I love the way it feels when I write, the pictures in my head, the words bringing it to life, the click and hum of my finger tips on the keys... It is addictive and so hard to stop. As the last minute fades away, I slam the top of my keyboard down, almost manic with caffeine and creativity. I lunge up from the couch propelled by the knowledge that I have left too many things to the last minute.
I am talking to myself (hey, if you can't talk to yourself, who can you talk to). I ask the air... "I wonder if you can call in "creative"? And laugh at my own joke. I verbally go over the list of things I need to do and what I need to take to work and what I think I want for lunch... jibber jabbering to myself a mile a minute.
And Master calls from the bathroom, "RELEASE THE SQUIRRELS!!!!!"
He is used to this, all stillness and focus nothing but the rattle of fingernails on keys, then boom... yammer yammer blah blah blah... giggle... yammer some more. He is very amused by it. So there it is... "RELEASE THE SQUIRRELS!"

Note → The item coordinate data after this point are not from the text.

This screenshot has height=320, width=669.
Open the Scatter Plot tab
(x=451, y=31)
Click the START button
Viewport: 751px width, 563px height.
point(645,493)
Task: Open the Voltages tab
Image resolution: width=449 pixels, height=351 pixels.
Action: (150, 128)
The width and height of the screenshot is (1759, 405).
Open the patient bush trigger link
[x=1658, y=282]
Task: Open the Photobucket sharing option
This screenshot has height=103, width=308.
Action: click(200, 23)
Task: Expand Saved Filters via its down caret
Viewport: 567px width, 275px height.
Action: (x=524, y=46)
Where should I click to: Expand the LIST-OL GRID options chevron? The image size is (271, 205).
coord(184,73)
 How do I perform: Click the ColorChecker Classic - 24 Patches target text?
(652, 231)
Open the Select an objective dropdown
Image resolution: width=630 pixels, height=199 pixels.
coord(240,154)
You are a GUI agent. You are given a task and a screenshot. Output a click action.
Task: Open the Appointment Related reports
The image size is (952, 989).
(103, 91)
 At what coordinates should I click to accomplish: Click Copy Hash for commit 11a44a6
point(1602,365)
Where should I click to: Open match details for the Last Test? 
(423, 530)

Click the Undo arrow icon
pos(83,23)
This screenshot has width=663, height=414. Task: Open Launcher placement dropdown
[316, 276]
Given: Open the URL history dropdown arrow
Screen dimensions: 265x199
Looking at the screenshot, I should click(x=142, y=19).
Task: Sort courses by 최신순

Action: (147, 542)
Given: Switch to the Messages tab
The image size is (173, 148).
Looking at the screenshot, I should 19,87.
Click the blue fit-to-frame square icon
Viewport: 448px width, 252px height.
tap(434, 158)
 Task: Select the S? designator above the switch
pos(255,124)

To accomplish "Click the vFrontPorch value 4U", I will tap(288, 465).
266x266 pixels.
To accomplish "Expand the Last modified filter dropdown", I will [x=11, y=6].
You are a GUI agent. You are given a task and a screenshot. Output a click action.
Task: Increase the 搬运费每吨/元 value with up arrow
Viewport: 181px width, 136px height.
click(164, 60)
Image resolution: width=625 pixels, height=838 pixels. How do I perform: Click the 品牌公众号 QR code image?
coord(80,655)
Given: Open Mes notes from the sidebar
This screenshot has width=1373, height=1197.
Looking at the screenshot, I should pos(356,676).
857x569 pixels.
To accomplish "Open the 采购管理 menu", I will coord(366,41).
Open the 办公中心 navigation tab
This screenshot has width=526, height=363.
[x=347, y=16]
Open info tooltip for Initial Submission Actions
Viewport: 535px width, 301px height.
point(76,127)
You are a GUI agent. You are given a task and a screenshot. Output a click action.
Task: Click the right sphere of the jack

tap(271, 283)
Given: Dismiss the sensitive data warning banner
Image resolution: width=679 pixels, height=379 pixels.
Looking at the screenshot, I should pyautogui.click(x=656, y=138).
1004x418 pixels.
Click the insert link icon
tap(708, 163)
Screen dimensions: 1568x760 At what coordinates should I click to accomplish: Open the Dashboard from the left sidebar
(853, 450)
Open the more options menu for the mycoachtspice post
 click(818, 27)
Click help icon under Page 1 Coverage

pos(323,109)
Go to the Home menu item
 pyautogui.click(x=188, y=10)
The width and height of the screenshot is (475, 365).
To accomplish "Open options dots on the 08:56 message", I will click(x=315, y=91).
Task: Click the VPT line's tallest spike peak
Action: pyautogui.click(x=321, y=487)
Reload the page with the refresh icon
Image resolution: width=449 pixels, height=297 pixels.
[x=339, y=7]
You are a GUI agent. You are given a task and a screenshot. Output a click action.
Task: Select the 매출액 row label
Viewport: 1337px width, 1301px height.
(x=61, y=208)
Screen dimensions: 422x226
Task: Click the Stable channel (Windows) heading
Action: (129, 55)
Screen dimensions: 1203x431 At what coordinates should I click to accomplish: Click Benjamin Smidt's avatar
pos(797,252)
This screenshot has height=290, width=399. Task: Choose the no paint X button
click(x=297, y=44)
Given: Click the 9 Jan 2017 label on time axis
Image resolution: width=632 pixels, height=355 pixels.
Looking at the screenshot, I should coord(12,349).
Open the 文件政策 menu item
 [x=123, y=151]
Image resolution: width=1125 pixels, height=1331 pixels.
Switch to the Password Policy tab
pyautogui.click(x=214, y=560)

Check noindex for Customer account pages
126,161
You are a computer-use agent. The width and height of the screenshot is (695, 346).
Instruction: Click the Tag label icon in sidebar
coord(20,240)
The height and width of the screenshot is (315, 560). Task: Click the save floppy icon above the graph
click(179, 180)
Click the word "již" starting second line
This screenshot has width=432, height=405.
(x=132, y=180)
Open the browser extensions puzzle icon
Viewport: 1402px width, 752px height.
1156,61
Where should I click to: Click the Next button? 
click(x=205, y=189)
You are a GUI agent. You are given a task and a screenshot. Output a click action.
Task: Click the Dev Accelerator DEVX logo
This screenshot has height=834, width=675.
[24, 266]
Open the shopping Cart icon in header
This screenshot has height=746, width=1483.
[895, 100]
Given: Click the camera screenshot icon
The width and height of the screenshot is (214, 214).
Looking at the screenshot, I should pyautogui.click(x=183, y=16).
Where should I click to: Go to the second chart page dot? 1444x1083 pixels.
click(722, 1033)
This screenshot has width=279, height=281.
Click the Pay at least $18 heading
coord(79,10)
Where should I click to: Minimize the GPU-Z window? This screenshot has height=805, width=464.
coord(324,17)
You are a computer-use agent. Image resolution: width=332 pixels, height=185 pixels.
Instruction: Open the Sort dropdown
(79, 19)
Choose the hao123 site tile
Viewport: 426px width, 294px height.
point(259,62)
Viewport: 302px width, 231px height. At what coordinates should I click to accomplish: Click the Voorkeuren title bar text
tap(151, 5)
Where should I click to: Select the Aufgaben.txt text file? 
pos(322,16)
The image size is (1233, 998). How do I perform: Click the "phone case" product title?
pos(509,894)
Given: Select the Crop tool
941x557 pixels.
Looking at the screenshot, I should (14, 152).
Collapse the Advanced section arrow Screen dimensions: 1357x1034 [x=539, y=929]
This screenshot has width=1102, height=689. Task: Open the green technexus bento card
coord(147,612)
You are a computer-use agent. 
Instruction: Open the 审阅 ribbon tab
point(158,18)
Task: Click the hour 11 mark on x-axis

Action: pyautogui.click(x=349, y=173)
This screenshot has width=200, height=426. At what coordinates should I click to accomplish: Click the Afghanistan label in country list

I wonder why when I get home I am drained... I cannot see the pictures so clearly in my head... can't find the words to describe them. Maybe it was the hours spent wiping butts, holding sticky hands, explaining to people the best way to get a nonverbal autistic kid from point A to point B without him imploding or worse exploding. When to push, when not to. It is a delicate dance. I love my job, but it does take a lot out of me.
And now I must gather the last shred of my energy and go make the dinner... Ling Cod fillets grilled outside with Mojo Sauce, grilled corn on the cob, pearl barley salad... maybe cantaloupe for dessert. Yum... just saying it has my creative juices flowing again... maybe I will write something after dinner.